“The cities of the future are already contained in the cities of the present, like insects in a chrysalis.” Italo Calvino, Invisible cities, 1972


Avant-garde initiatives of the nineteen-seventies such as the extraordinary experience of Pollution in Bologna had the merit of casting light, with all their provocative power, on the huge contradictions concealed in the idealisation of the natural environment as an easily accessible resource, independently of the models’ society was implementing for its use.

Our awareness of the future effects of the way we interact with the natural environment has evolved greatly since then, and it is thanks to a reading of reality based on experience and on objective data that we are now ready to face the great challenges of the future in a less antagonistic, more proactive way.

While Pollution 1972 offered tools for revealing the contradictions in the capitalist economic system, it is undeniable that much industrial production and policy at the national and international levels is now directed at attenuation of this model’s effects on the planet, and that we are experimenting with innovative ways of creating products, spaces and places capable of representing a balanced relationship between man and the ecosystem he is a part of. A particular form of awareness is evolving in Italy, in certain sectors more than others, that takes a product’s production process and life cycle into account in evaluating the product’s quality and beauty.

These are encouraging signals, but they do not offer all the answers to the challenges that face us, for example, when it comes to working in the urban ecosystem, where the impact of climate change has made our urban environments and spaces more vulnerable. Though pollution is not an effect of climate change, it certainly does intensify the phenomenon.

The challenge facing Pollution 2018 is indicating new paths for working in today’s more fragile urban settings, offering technically appropriate solutions which respect the stratification that has produced them and is capable of promoting environmental quality and comfort. The vision of the future, the evolution of our perception of the risks inherent in pollution and the need to re-establish a balanced relationship with nature will be the key elements of the event, with a special focus on the point of view of the new generations, who have an immediate relationship with technology and view nature as a variable which is dependent on human decisions or failure to act.

The young professionals of the post-graduate school called SOS School of Sustainability, founded in Bologna by Mario Cucinella, have been entrusted with the task of expressing the themes of Pollution 2018. The method adopted in the study programme and SOS’s holistic approach to issues of sustainability are useful tools for building a project combining education, research and professional practice.

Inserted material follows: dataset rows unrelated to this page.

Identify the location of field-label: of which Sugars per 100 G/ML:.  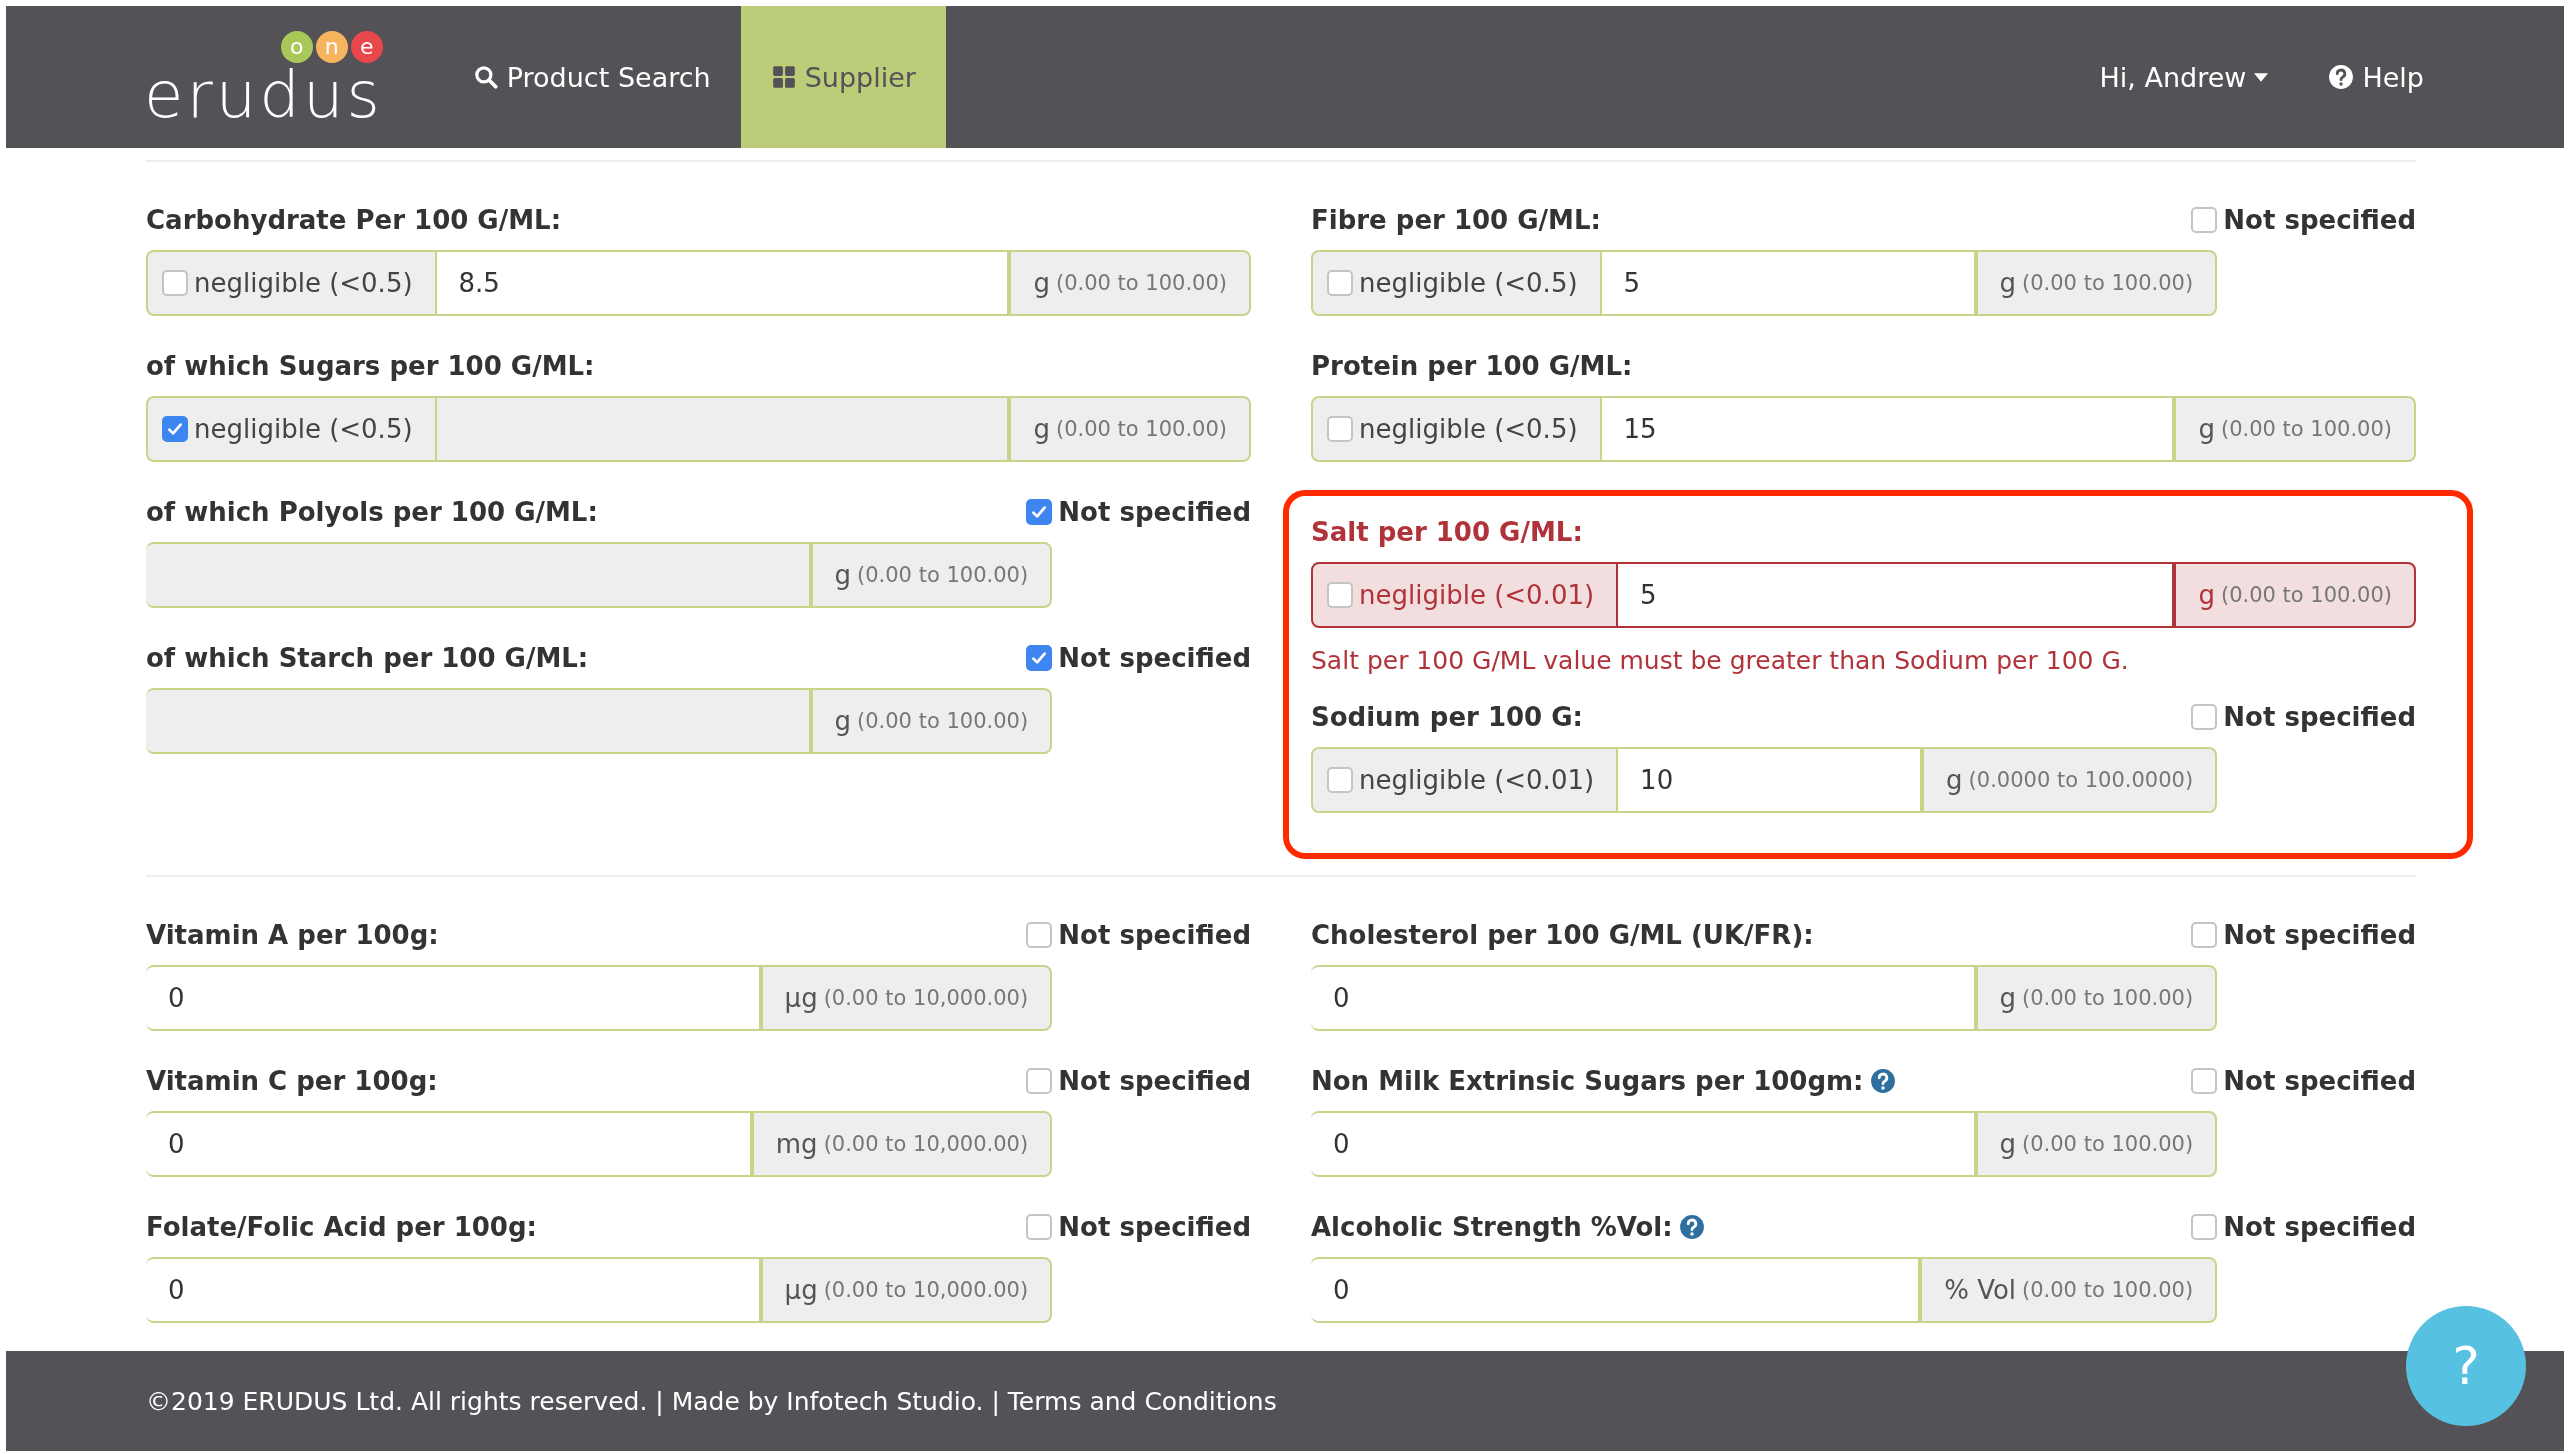
(370, 366).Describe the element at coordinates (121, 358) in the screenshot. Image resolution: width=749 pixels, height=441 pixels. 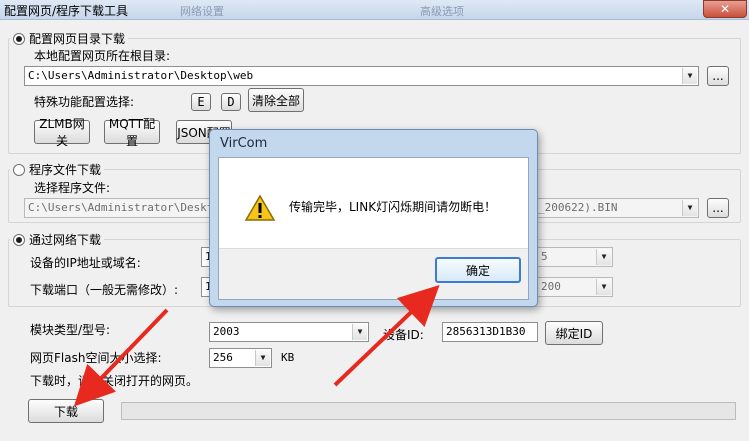
I see `arrow-to-download-button-icon` at that location.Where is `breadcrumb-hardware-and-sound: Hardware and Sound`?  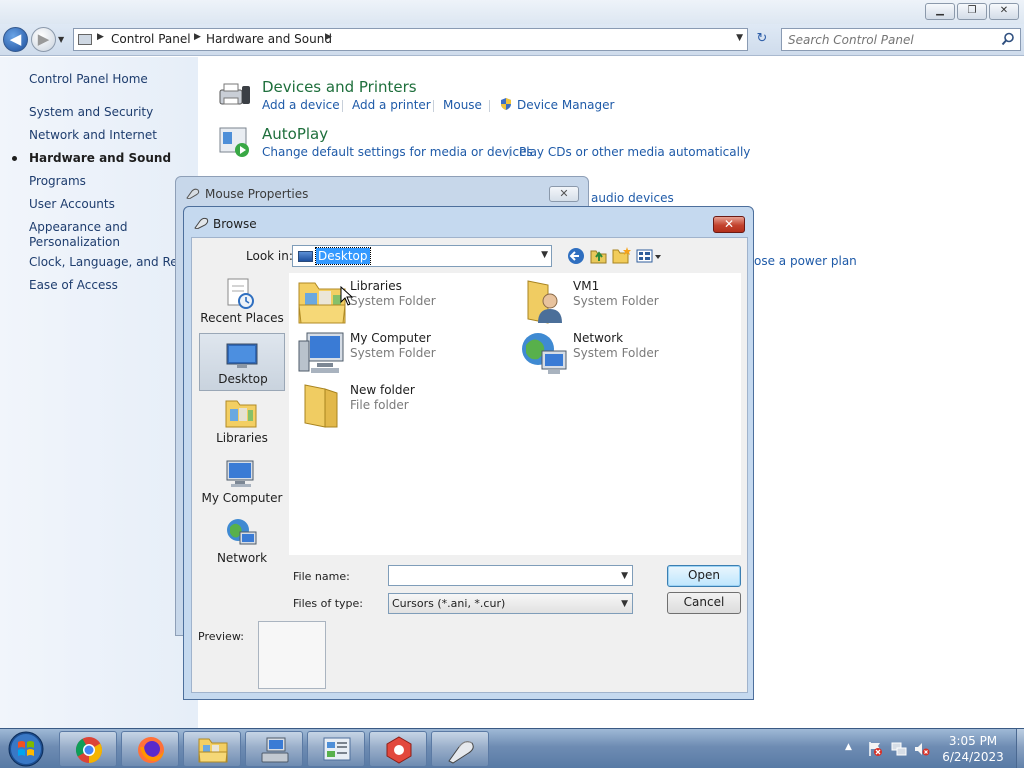 breadcrumb-hardware-and-sound: Hardware and Sound is located at coordinates (269, 39).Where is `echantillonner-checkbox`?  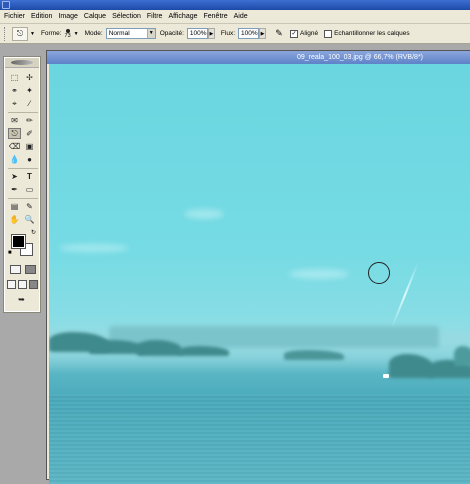
echantillonner-checkbox is located at coordinates (328, 34).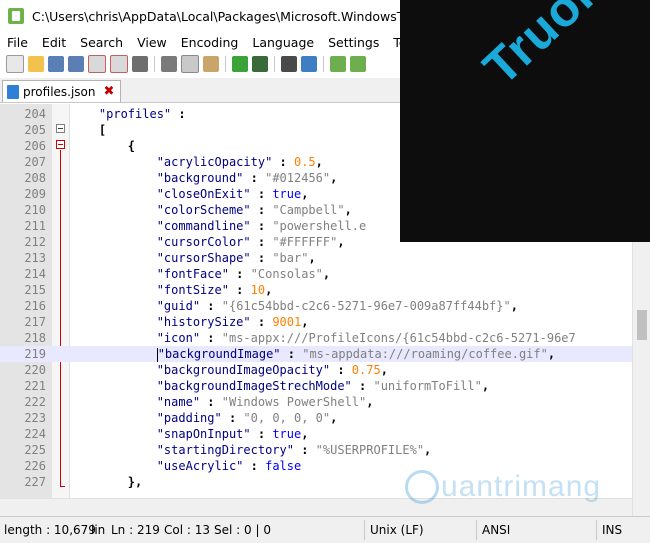 This screenshot has height=543, width=650. I want to click on code-token: "fontFace", so click(192, 274). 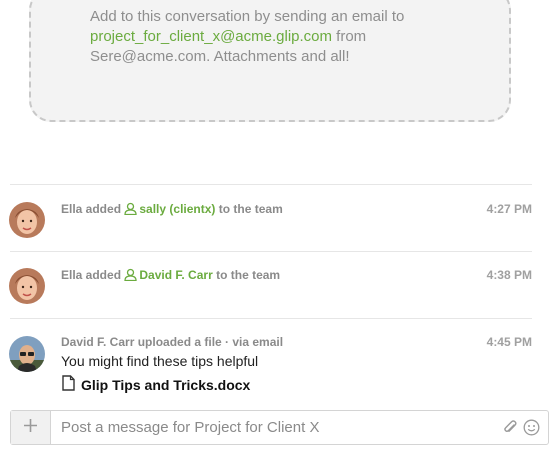 What do you see at coordinates (176, 275) in the screenshot?
I see `mention-name: David F. Carr` at bounding box center [176, 275]. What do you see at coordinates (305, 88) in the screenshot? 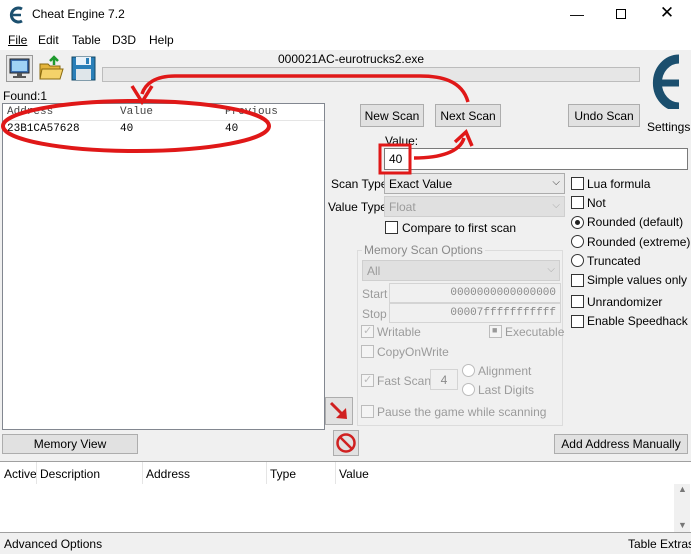
I see `annotation-top-arrow` at bounding box center [305, 88].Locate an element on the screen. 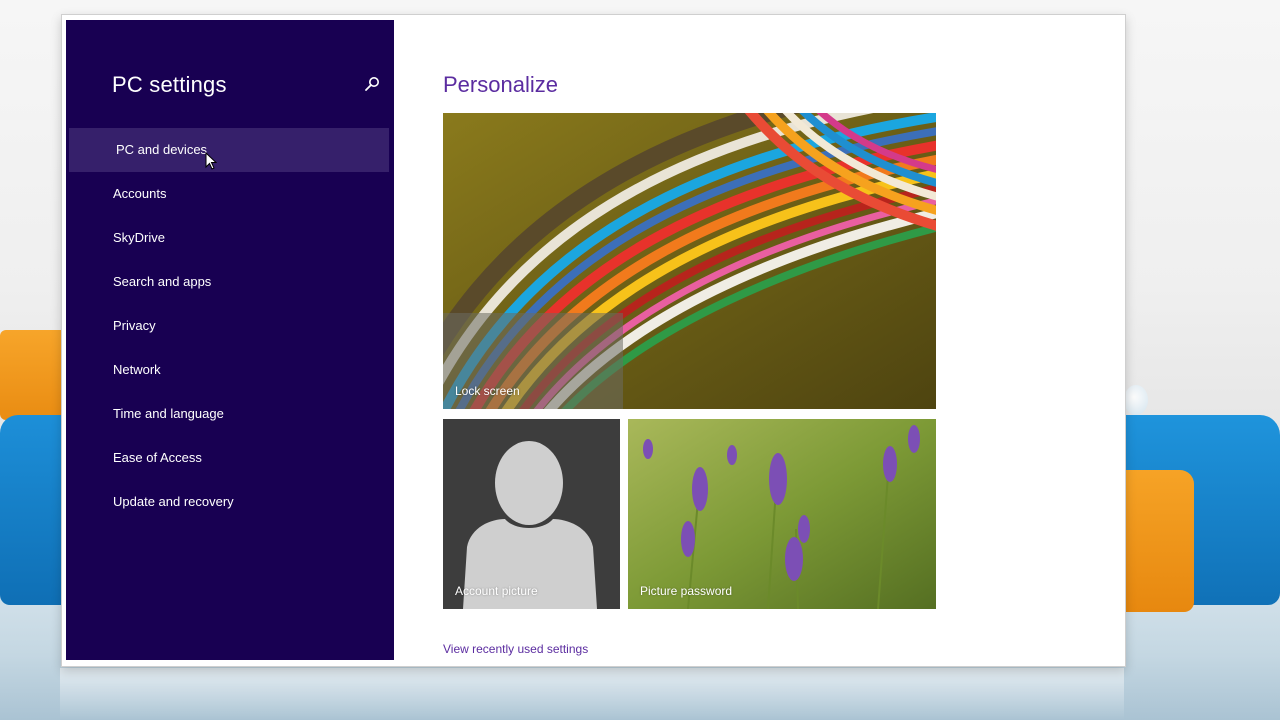  account-picture-tile: Account picture is located at coordinates (532, 514).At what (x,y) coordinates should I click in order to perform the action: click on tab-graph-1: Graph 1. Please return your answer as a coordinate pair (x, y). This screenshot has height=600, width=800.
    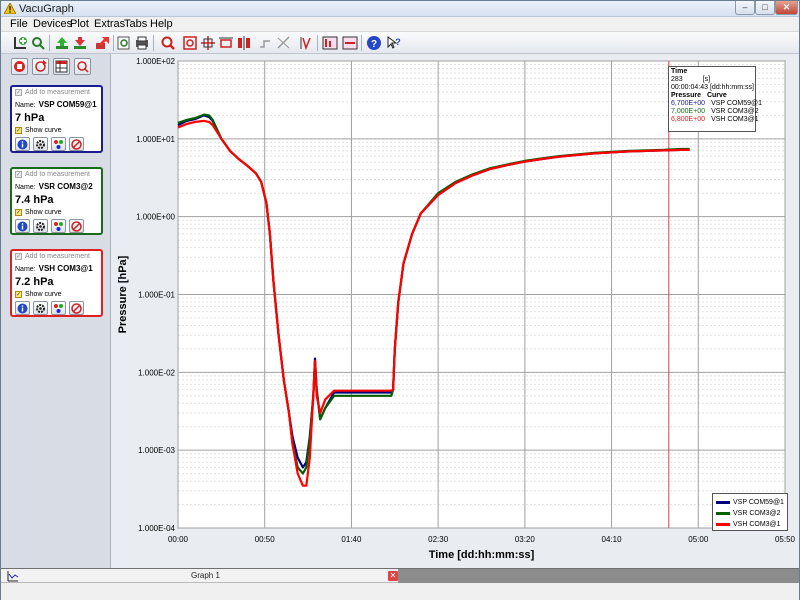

This experience will take the form of a laboratory for sharing and listening, with multiple voices, with the participation of the Iris Ceramica Group, SOS School of Sustainability, Laboratorio delle Idee, students from the Bologna International School, Ascolto Attivo and experts from other disciplines, each of whom will bring their own know-how and way of perceiving and experiencing urban space to the project.

The work team has traced a path beginning with the act of accusation that characterised the first edition of Pollution and continuing in search of new tools that will permit responsible, shared, participatory use of urban space as a place for reconstructing the bonds between man and nature.